**Your objective**:
Pictures stay out of the copy. Everything else in the records must be repeated exactly.
+++
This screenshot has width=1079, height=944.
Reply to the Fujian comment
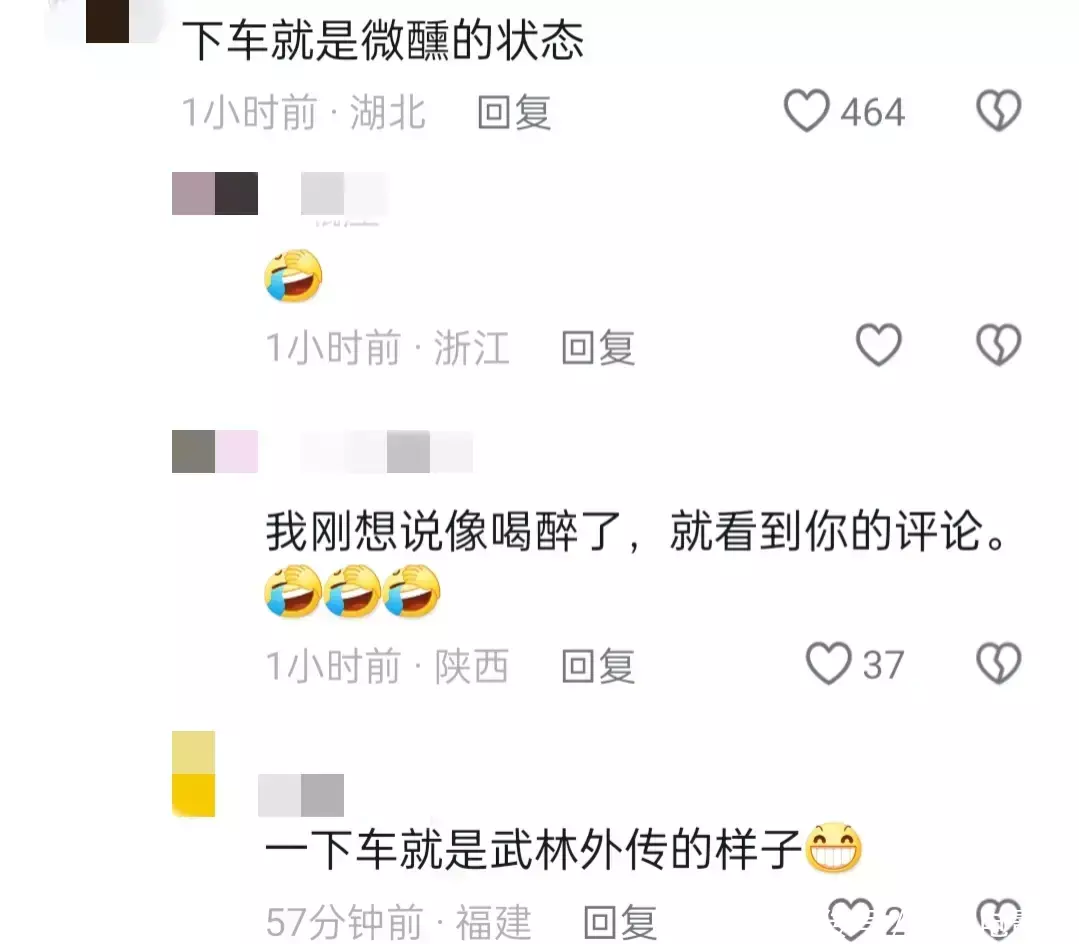620,922
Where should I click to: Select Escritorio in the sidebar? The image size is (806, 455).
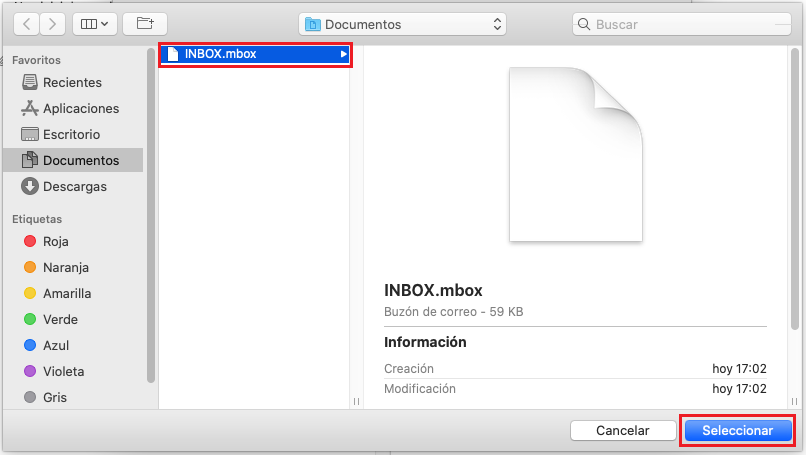coord(71,134)
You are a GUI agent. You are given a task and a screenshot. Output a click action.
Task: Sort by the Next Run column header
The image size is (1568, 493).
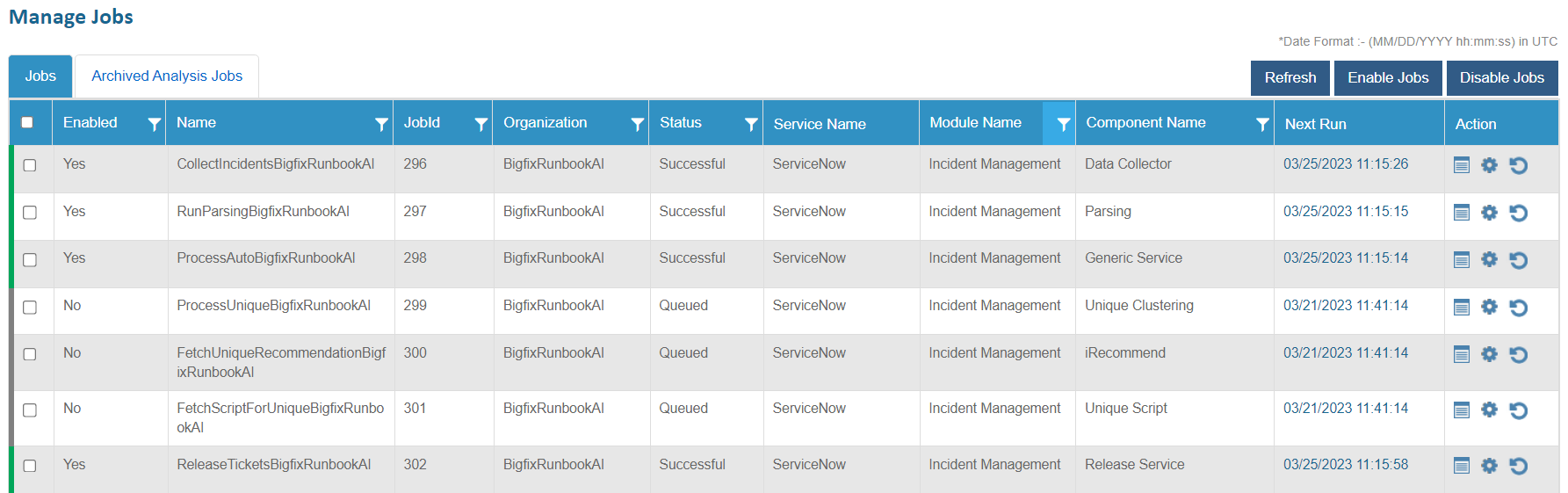point(1315,124)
+++
**Exercise result**:
This screenshot has width=1079, height=944.
Reply to the Fujian comment
620,922
Where should I click to: Select Escritorio in the sidebar? The image size is (806, 455).
coord(71,134)
You are a GUI agent. You are given a task and a screenshot. Output a click action.
Task: Sort by the Next Run column header
The image size is (1568, 493).
point(1315,124)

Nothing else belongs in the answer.